Dann überflutete sie schlagartig die Erinnerung an die vergangene Nacht. Langsam drehte sie sich auf die Seite, um den neben ihr liegenden Mann nicht zu wecken, der noch tief und fest zu schlafen schien.
Im Schlaf wirkten seine Gesichtszüge entspannt und auf seltsame Weise verjüngt.
Hermine betrachtete ihn eine Weile liebevoll und lauschte seinen ruhigen, regelmäßigen Atemzügen.

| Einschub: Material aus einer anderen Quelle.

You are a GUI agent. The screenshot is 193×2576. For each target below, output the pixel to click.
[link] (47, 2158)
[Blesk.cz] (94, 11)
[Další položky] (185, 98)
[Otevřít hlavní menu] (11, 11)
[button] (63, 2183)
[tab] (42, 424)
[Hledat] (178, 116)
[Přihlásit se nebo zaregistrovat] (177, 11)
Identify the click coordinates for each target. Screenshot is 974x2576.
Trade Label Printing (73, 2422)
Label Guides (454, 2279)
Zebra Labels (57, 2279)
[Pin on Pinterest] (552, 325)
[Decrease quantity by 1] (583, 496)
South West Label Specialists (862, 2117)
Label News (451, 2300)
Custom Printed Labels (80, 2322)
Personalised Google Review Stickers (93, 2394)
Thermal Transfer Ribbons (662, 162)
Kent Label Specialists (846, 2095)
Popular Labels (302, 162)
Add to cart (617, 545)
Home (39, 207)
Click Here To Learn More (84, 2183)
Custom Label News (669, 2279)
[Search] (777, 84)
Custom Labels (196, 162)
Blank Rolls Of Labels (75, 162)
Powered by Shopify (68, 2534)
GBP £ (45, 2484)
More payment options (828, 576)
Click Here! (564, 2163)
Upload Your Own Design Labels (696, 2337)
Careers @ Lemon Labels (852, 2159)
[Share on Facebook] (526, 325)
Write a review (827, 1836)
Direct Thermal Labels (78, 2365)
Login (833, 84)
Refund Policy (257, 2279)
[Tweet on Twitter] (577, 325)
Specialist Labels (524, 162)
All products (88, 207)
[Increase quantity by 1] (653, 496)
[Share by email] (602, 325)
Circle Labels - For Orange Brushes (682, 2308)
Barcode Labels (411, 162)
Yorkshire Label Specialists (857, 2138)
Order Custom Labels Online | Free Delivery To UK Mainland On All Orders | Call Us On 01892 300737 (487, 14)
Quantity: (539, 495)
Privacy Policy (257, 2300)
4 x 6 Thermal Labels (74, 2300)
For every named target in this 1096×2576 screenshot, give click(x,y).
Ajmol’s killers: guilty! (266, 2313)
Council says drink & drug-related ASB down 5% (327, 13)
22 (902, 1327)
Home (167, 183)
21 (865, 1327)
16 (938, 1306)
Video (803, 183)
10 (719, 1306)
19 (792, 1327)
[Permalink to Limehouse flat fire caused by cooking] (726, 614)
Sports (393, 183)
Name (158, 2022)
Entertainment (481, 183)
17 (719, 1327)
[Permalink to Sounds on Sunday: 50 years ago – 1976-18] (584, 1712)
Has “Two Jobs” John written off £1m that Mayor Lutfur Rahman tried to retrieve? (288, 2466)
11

Sie war gestern Nacht, nachdem sie sich das zweite mal leidenschaftlich geliebt hatten – er hatte nach Hermines furiosem Auftakt, kurz vor dem Point-of-no-return, doch wieder die Führung an sich gerissen, was sie ihm aber nicht wirklich übel genommen hatte – erschöpft aber glücklich in seinen Armen eingeschlafen, und hatte nur noch mitbekommen, dass irgendwann fürsorglich eine Decke über sie gelegt wurde.
Sie war sehr gerührt, dass er sie nicht aufgefordert hatte, in ihre eigenen Räume zurückzukehren.
Die Tatsache, dass sie hier neben ihm geschlafen hatte, verstärkte noch das Gefühl der Intimität, das sie aufgrund der vergangenen Liebesnacht mit ihm empfand.
Vorsichtig rutsche sie bis zur Bettkante, und schlich leise aus dem Schlafzimmer.
Auf dem Sofa im Wohnraum lagen einträchtig aneinandergekuschelt Hermine, die Katze, und Sevi, der Hund, und blinzelten Hermine beim Betreten des Zimmers verschlafen an.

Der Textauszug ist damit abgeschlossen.